The functionality here appears to me firstly to count to 99, then get the first digit and then the second one ; in fact my code should have been simpler without the float to int conversion :
[...]
count = (count + 1) % 100; // count from 00 to 99
rightNumber = count % 10; // get right part : X[X]
leftNumber = count / 10; // get left part : [X]X
[...]
Btw, it seems that the subtle flickering does not exist the first minutes the sketch is running, but after some hours their is subtle blinking of segments that should have been switched off.
I've made a fritzing, maybe it's the lack of capacitors.
Need current limit resistors from EACH HC595 output to the LED segments. EACH ONE.
Otherwise, the HC595 or the segments will fail, just a matter of time.

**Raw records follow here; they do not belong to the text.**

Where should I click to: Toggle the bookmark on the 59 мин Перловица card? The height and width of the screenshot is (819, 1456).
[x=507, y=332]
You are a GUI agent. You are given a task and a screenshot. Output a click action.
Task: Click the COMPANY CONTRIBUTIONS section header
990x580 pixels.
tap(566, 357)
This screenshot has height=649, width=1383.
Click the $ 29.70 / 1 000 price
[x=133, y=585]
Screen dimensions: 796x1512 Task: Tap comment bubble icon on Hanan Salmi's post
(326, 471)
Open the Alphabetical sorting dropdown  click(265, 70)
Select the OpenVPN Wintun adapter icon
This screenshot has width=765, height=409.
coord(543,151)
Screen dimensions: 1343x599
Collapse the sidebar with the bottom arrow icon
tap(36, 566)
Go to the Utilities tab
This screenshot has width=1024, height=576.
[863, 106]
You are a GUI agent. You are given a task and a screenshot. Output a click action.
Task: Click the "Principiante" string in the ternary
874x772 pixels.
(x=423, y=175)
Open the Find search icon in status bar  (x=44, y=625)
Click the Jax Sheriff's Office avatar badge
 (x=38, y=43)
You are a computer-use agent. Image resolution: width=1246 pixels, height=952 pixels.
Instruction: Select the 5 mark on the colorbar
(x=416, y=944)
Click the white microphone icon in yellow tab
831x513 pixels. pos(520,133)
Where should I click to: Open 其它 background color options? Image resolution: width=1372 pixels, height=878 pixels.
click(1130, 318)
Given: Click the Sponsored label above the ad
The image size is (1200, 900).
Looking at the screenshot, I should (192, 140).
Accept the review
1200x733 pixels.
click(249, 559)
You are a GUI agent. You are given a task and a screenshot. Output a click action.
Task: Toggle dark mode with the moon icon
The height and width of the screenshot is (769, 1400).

(5V - (Vf of LED)/current = resistor
Say you had Red LEDs, Vf usually around 2.2V, max continuous on current of 20mA (.02A).
(5V - 2.2V)/.02 = 140 ohm, use standard 150 ohm, 180, 220, 270, something in that range.
20mA is really overstressing the HC595; VCC pin is only rated for 70mA Absolute MAX, so
all 8 segments on means 8-9mA per output max.
(5-2.2)/.009 = 311 ohm, so standard 330 would make for a happier circuit. 300, 270 at the lowest.